One angry Ukrainian deputy, Valerii Batalov asked rhetorically whether Ukraine had any need of a union in which all the key positions would be held by Russians.

Kravchuk seized the opportunity to redeem himself and replied that he too had been “distressed and even annoyed” by the demands that “only Russians be appointed.”  He warned that the democracy that had been saved by Yeltsin had produced “a very dangerous” wave of “drunken democracy.” Unexpectedly, he now recommended that the deputies support a Declaration of Independence.

Given this major concession, some of the tension subsided. But one of the leaders of the democratic opposition, Ihor Yukhnovsky, stepped up the pressure.  He argued that proclaiming independence was not enough: it would be incomplete without ending the Communist Party’s monopoly of power – without the “decommunization” of the republic.

Yukhnovsky also caused a stir in his own ranks by proposing that the declaration of independence be endorsed by a referendum to bolster its validity.  Extending a peace offering to the Communists, he also advocated that an orderly transition be carried out, and that there should be no recriminations against serving communist officials.

Kravchuk announced another break, and it was during it that a compromise formula was found.  Representatives from the democratic camp (Pavlychko, Volodymyr Yavorivsky and others) initiated informal talks with the Communist majority. They advanced an argument along the following lines: “We were all once communists under Moscow, but now a point of no return has been reached and independence is the only way forward. Let’s unite around independence.”

The overtures from the opposition turned out to be the lifeline that the communist majority had been seeking and they eagerly grabbed at it. “We were like blind kittens which had found a way out,” a leading communist deputy of that time told me later in an interview.

For the moment the question of banning the Communist party was left aside.
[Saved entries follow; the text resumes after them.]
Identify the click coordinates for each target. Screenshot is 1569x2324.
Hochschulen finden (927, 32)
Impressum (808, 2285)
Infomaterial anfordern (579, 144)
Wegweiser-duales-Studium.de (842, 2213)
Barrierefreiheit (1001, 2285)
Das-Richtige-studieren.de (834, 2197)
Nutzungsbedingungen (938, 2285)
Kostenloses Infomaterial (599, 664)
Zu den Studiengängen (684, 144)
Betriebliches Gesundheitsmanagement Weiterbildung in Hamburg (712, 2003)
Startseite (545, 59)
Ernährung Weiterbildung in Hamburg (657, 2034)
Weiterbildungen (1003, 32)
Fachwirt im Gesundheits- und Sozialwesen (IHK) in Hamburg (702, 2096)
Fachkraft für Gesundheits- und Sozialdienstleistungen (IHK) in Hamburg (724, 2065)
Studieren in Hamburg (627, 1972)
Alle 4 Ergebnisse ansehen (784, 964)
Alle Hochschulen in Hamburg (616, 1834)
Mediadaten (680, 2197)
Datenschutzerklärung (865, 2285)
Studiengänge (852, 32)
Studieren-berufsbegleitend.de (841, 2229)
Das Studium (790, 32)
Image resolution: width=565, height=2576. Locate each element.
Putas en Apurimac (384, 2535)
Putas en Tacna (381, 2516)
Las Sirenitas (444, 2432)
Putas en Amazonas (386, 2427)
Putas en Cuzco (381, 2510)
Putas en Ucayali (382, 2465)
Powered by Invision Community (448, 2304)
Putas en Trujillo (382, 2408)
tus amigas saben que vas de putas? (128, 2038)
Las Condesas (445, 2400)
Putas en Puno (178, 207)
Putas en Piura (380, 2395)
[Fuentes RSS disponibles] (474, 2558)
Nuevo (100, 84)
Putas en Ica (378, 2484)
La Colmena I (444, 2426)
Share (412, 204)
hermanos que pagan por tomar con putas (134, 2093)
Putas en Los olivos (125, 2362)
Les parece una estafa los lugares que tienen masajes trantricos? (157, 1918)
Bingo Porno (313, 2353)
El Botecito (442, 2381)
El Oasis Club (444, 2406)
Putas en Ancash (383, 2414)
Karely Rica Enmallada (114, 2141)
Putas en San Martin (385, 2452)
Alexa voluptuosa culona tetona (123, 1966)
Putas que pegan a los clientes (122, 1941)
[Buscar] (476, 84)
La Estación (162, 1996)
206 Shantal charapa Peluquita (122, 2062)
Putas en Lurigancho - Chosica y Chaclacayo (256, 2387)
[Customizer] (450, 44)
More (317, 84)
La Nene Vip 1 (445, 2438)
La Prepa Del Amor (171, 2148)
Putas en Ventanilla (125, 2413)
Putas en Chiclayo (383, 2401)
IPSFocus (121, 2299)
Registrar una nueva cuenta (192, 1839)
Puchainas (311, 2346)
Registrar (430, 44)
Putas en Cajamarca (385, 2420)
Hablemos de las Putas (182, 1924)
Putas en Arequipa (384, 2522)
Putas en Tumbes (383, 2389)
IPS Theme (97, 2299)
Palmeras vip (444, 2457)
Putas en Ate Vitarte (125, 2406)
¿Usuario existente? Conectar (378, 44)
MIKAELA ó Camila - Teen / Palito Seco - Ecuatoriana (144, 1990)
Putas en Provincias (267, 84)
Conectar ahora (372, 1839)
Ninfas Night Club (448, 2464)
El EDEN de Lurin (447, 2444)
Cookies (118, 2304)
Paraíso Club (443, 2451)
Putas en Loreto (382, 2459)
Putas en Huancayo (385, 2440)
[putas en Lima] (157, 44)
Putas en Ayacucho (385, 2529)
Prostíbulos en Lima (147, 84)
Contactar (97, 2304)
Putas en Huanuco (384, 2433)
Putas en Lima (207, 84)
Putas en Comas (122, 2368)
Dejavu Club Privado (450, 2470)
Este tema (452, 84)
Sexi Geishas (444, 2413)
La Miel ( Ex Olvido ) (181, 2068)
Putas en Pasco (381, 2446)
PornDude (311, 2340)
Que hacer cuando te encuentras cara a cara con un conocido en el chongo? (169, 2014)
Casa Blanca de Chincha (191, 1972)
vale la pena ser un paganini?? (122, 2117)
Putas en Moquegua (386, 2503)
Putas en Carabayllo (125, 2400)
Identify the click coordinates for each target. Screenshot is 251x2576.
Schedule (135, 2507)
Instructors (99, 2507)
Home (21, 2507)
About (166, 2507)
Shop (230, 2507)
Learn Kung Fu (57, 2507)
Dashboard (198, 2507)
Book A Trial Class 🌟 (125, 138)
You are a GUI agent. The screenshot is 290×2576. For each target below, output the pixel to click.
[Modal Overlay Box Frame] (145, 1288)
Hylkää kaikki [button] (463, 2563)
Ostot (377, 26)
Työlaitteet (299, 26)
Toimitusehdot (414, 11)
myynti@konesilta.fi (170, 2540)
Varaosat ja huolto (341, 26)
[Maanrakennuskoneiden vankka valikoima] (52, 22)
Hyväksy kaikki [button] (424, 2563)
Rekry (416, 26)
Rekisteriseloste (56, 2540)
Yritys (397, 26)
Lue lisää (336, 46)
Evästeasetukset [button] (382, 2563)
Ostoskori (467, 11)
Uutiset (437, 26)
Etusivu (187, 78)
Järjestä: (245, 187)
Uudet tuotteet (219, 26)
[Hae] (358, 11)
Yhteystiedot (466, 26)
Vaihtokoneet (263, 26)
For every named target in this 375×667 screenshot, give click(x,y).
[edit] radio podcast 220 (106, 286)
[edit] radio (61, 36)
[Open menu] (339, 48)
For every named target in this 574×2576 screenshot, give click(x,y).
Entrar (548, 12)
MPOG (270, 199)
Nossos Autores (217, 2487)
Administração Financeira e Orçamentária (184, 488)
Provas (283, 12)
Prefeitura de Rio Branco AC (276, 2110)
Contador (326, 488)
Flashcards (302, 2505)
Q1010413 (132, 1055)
But apart from agreeing to independence, the Communist majority agreed on the departization of the republican procuracy, internal ministry, and KGB, and all military forces stationed in Ukraine.

To placate the communist deputies, no mention was to be made of the former attempts in 1918 to establish a Ukrainian independent state.

Thus, after more debate, just before 6 p.m., Kravchuk was finally able to read out a consolidated Declaration of Independence that skipped around the issue of departization.  When it came to the vote, 346 deputies supported it, one voted against (Albert Korneev from Donbas), and 3 abstained.  The declaration was to be put to a republican referendum on Dec. 1.

To place things in proper context, that same day Yeltsin effectively banned the Communist Party in Russia and took over its assets; he also recognized the independence of Latvia and Estonia.  The following day, Belarus also declared independence.

Despite the victory of democratic forces in Moscow, Russian politicians were perturbed by the prospect of Ukraine going its own independent way.  Within days, the parliament of the Russian Federation sent a high-level delegation to Kyiv. They witnessed Ukraine’s strong desire to be fully sovereign and for normal relations to be maintained with Russia based on equality.

At a joint press conference with the Russian delegation on Aug. 29, Kravchuk for the first time referred to the “former USSR.”

On Aug. 30, under mounting public pressure, the presidium of the Soviet Ukrainian parliament eventually agreed to ban the Communist party in Ukraine and nationalize its property.

Finally, on Dec. 1, 1991, the referendum on independence produced a resounding, unambiguous, vote in favor.  This was the final nail in the coffin of the Soviet Union.  By the end of the month, after more than 70 years, the Soviet empire had ceased to exist.

But even today, 30 years later, Russian imperialists, revanchists, and revisionists embodied in Russian President Vladimir Putin are seeking to reverse history and restore their bloody hegemony.